# [PROBLEM TO SOLVE]
Each entry below should be restated word for word, without any picture it contains.

= = =

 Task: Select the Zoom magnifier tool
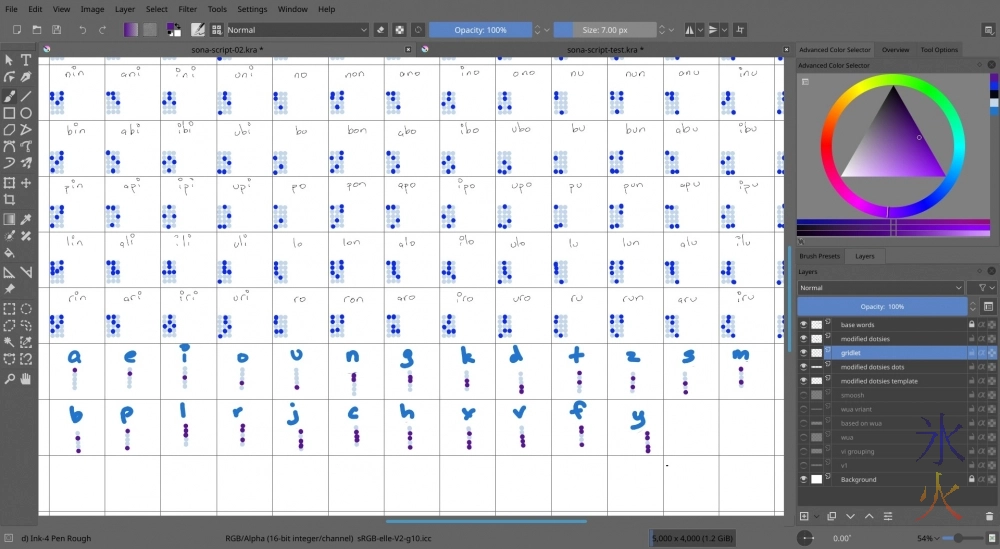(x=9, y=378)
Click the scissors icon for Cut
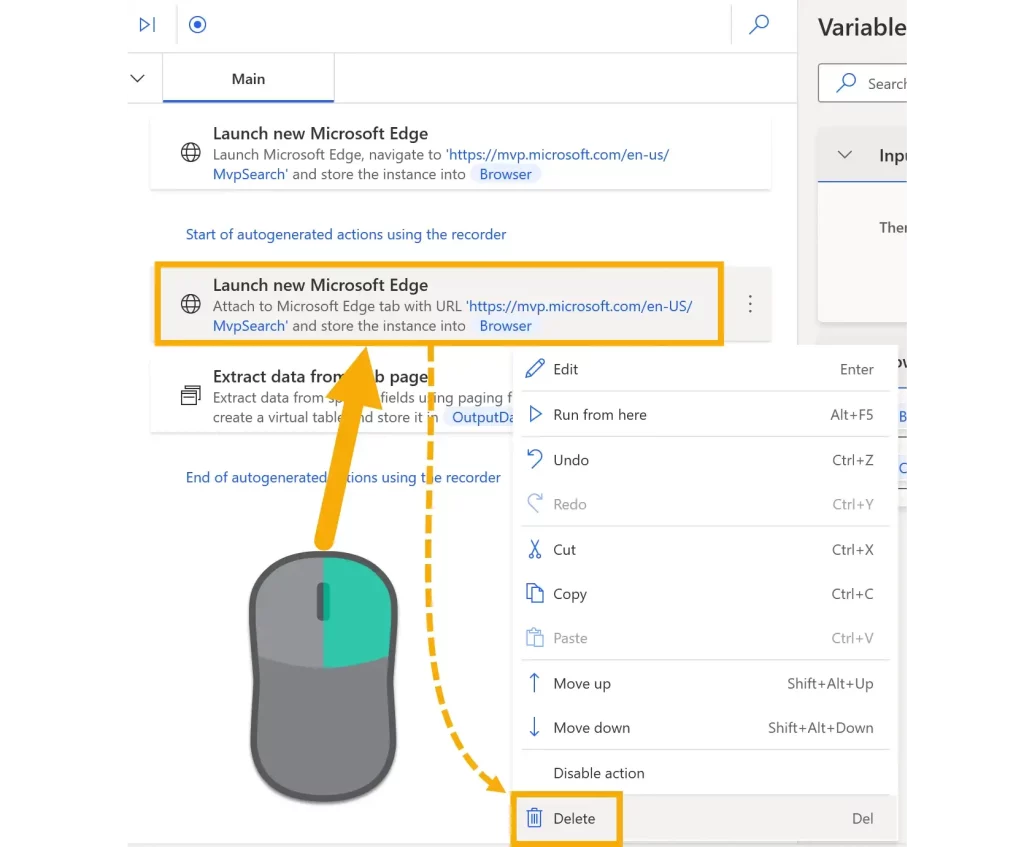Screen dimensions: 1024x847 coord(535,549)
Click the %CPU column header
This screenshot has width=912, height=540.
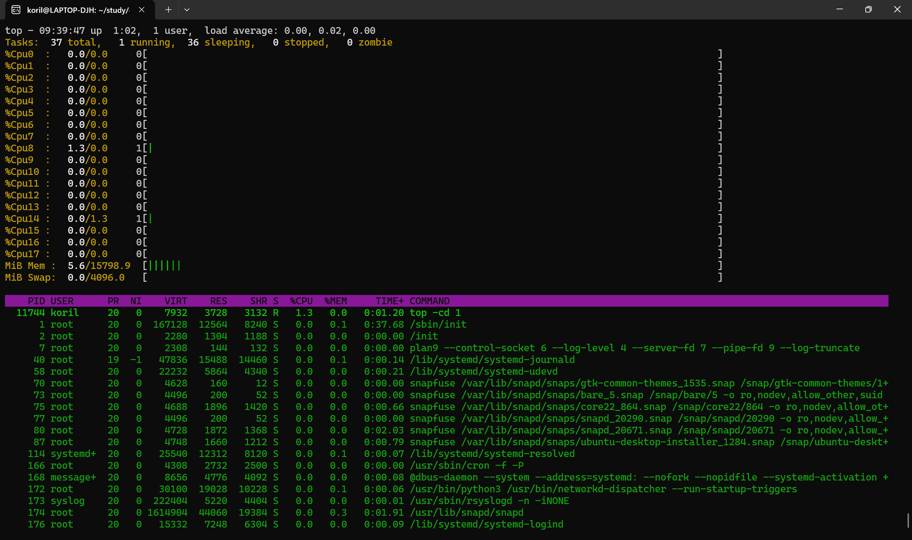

= = =

# [TASK RESPONSE]
 Task: Select the Zoom magnifier tool
(x=9, y=378)
Click the scissors icon for Cut
Screen dimensions: 1024x847 coord(535,549)
Click the %CPU column header
This screenshot has width=912, height=540.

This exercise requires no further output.